En síntesis, era impensable que con un Fidel Castro activo y consciente se hubiera podido producir un efectivo proceso de reforma económica en la isla. La evidencia de estos tres últimos lustros debe ser suficiente para convencer al más ingenuo. Ahora bien, ¿puede cambiar esta situación en caso de que Raúl asuma el poder de forma plena? Es difícil sentirse seguro dada la opacidad del régimen, pero no cabe descartar esa posibilidad. Dos son las razones que amparan ese juicio. La primera es de orden político: Raúl carece del carisma y de la autoridad política de Fidel, por lo que necesariamente debe hacer descansar su legitimidad de gobierno sobre nuevos factores: pilotar una reforma ordenada en el ámbito económico puede ser uno de ellos.

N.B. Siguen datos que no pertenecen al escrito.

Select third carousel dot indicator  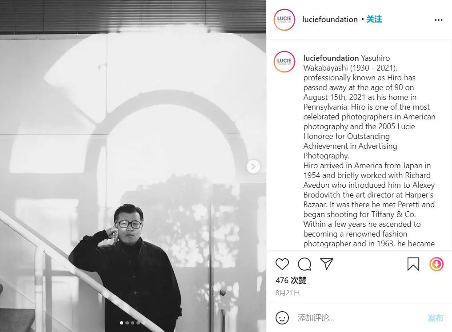pos(132,323)
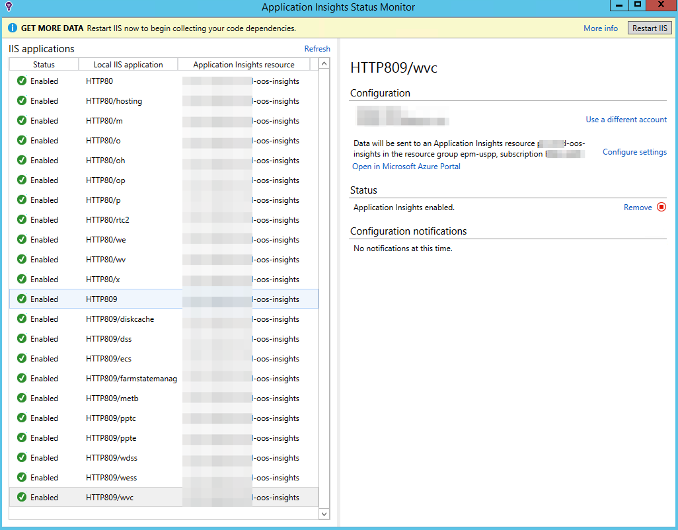Click green Enabled checkmark for HTTP809/wess
This screenshot has width=678, height=530.
22,478
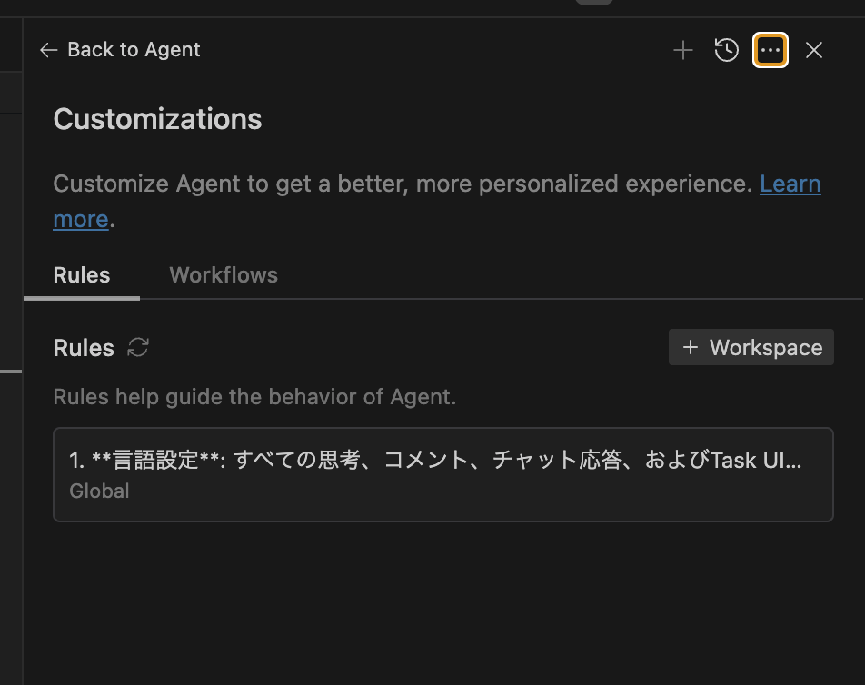
Task: Select the history icon in header toolbar
Action: tap(726, 50)
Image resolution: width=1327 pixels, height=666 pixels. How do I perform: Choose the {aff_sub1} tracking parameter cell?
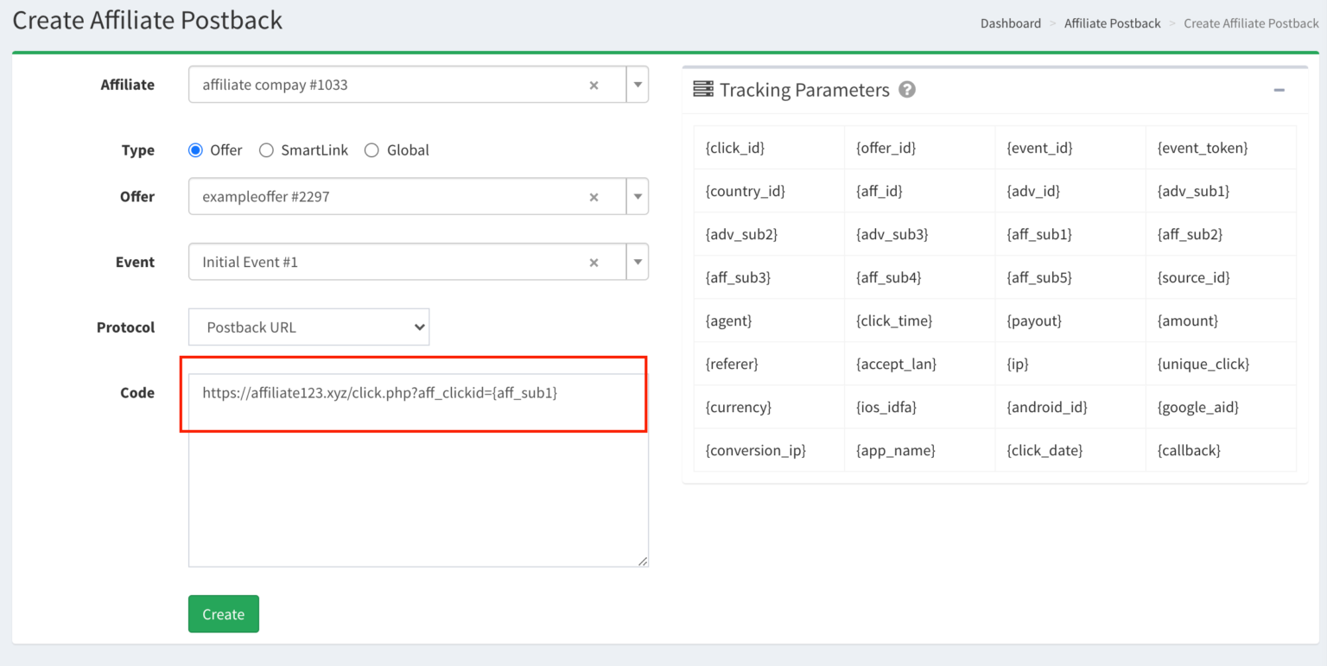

Máxime si se tiene en cuenta el embolsamiento de expectativas de cambio que hay acumuladas en una parte de la sociedad cubana.
La segunda razón apela a la historia: ha sido en el ámbito de la responsabilidad de Raúl Castro donde, en el pasado, se pusieron en marcha alguna de las reformas económicas más importantes. Desde el Ministerio de las Fuerzas Armadas, Raúl Castro creó uno de los holding empresariales más activos y poderosos de Cuba. Fue en ese ámbito donde se ensayaron iniciativas empresariales con el concurso del capital extranjero; y en donde se inició también el plan de «perfeccionamiento empresarial», que está en la base del proceso de descentralización hoy paralizado. No es que Raúl sea un reformista, pero demostró altas dosis de pragmatismo en el pasado, al menos en el ámbito económico. Existe, pues, la posibilidad de que el relevo en el mando vaya acompañado de una cierta reactivación de la reforma.

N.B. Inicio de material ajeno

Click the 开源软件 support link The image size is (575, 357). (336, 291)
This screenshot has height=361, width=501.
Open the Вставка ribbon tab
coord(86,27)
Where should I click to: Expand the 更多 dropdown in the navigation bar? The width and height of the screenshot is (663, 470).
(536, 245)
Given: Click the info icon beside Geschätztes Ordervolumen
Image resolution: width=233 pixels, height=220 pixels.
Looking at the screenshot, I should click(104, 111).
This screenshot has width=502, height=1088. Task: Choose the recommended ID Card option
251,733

Ahora bien, el ritmo y perdurabilidad de ese proceso dependerá muy sustancialmente de cómo se desarrolle la variable política. No es fácil trasladar a Cuba transiciones asimétricas, como las de China y Vietnam. En parte, porque la isla es demasiado pequeña para crear islotes de mercado, como en China; y, en parte, porque se han demorado demasiado las reformas como para que ahora se admita, sin resistencia, un proceso excesivamente gradualista, como en Vietnam.

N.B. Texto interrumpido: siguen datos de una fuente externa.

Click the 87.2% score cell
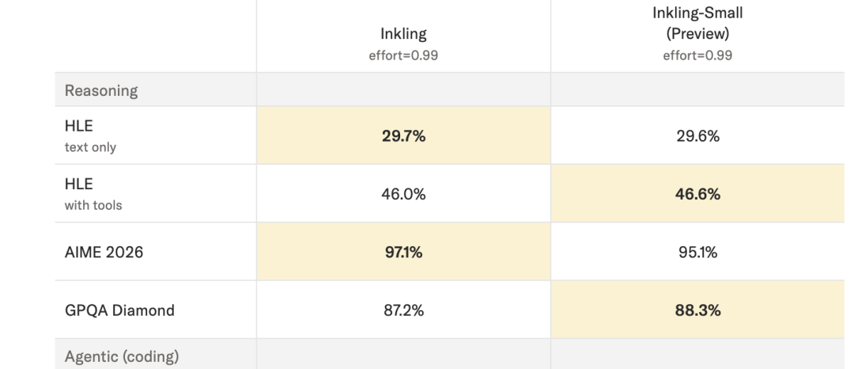This screenshot has height=369, width=854. [403, 310]
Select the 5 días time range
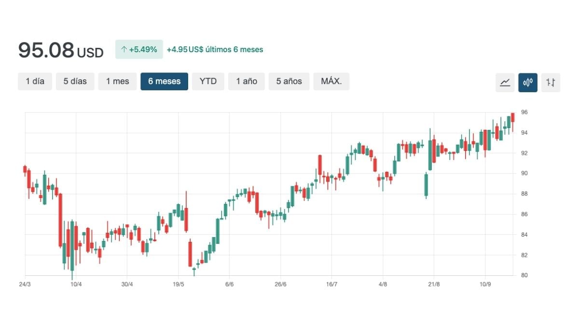The width and height of the screenshot is (579, 326). 75,81
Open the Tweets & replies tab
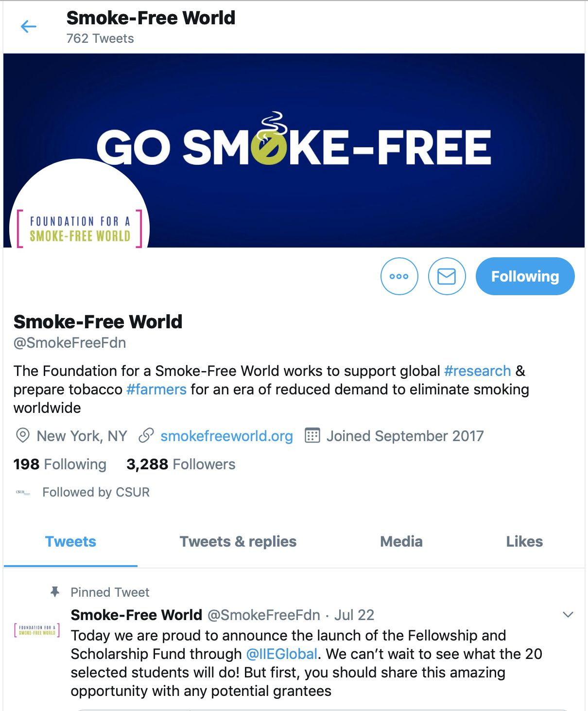The image size is (588, 711). pyautogui.click(x=238, y=542)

En todo caso, si la variable política no complica el proceso, Cuba reúne condiciones sobradas para un tránsito exitoso al sistema de mercado. Es una economía bien situada, provista de una generosa dotación de capital humano y con ciertas capacidades tecnológicas. Tiene la posibilidad de un rápido recurso a divisas tanto a través del aprovechamiento más pleno de la capacidad instalada en el sector turístico como de la apelación a las remesas familiares, hoy reprimidas por la normativa norteamericana. Y, en fin, dispone de una masa de inversores, parte de ellos en la diáspora, con recursos y experiencia, que están a la espera de señales de cambio económico en la isla. Nada de esto garantiza el éxito, pero es mucho más de lo que tuvieron buena parte de los países que vivieron procesos similares en el pasado.
José Antonio Alonso es catedrático de Economía Aplicada y director del Instituto Complutense de Estudios Internacionales (ICEI).